Blog yazmak alışkanlık oldu. İş kitaplar olunca her şey kolay da acaba filmler hakkında yazmak nasıl olacak? Bununla ilgili en azından birkaç kehanette bulunabilirim:

- Kitap bloğumdaki yazılarımı beğenerek okuyorum. (evet kendi yazılarımı beğeniyorum, evet kendimi de beğeniyorum.) Büyük oranda da nitelikli olduklarına inanıyorum. Benimle aynı kanaate sahip arkadaşlar film bloğumdaki yazılarımı niteliksiz bulabilirler. Sinema uzmanı ya da sinema-tv öğrencisi değilim, belirtmek isterim.

- Sinema bilgim ortalama bile sayılmaz. O yüzden yazılarımda  klişelerden öteye geçemeyebilirim.

- Kitap bloğumda klasikler, kült kitaplar dışında ilginç kitaplardan da bahsediyorum sık sık. Fakat film konusunda çok zayıfım. En azından özellikle ilk dönemlerde bol bol kült film yazısı görüp 'Oha bunu bile izlemedin mi?' tepkisi verebilirsiniz. Şimdiden cevap veriyorum: Evet izlemedim.

- En başta söyledim. Ben sıkıcı sanat filmlerini seviyorum. Yazılarım büyük oranda bu sıkıcı filmlere yönelik olacak. 

- Fantastik edebiyattan nasıl uzaksam fantastik sinemadan da öylesine uzağım. Bu blogta göremeyeceğiniz tek tür fantastiktir. 

- Çizgi film izlemeyi severim aslında ama animasyon merakım yoktur. Muhtemelen animasyonlar hakkındaki yazılara rastlamazsınız.
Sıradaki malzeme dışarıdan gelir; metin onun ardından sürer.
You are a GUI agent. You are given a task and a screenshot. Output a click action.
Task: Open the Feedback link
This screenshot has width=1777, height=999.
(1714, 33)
- Duygusal anlarımda aşk filmi, gülmek istediğimde komedi filmi izlerim. Hatta komedi filmi çok çok izlerim ve severim.

- En önemli yönetmenlerden, artistlerden bi-haber olabilirim. Lütfen beni hor görmeyin.

- Kitaptan uyarlama filmleri merak eder, izlerim. Ama önce kitabını okumak şartıyla.
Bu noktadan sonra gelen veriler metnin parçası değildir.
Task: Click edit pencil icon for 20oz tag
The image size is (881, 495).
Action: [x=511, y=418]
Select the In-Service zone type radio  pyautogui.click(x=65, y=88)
- Gün gelir, izlediğim bir tiyatro oyunu hakkında buraya bi şeyler karalayabilirim. 'film bloğu değil miydi bu yaaa...' da diyebilirsiniz. Böyle şeylere takılmam.

- Gün gelir on yıl bloğa bi şey yazmam. Unutmayın filmleri kitaplar gibi sevemiyorum ve ben bi öğrenciyim.

- Filmleri genelikle orijinal DVD'sini alıp izliyorum. Korsana da karşıyım. Ama bi gün burada internetten izlediğim bir film hakkında bi şeyler yazabilirim. Öyle bir durumda ya filmin DVD'sini bulamamışımdır ya da gerçekten param yoktur.

- Kitap bloğumda spoiler vermemeye çok dikkat ediyorum. Bu yüzden kitapların konularından bahsetmiyorum bile çoğunlukla. Burada da buna dikkat edeceğim. Ama elimden kaçanlar olursa bana kızmayın.

- Çok sık film izlemeye başlarsam, film izlerken yediğim cipsler, içtiğim ice-tealer bana kilo ve sivilce olarak geri dönecektir.

Galiba şimdilik bu kadar. Son olarak film bloğu yazmam konusunda bana ışık yaktıran sevgili dostuma (o kendini biliyor) çok teşekkür ediyorum. Sinema!

2 yorum:

  1. Kehanetlerini samimi buldum. :)
    Ben de bir kehanette bulunayım: Bu blog 'sıkıcı' filmleri sevmem için büyük bir fırsat!

    YanıtlaSil
    Yanıtlar
    1. Senin kehanetin de gayet samimi. :) Yaşayıp göreceğiz bakalım.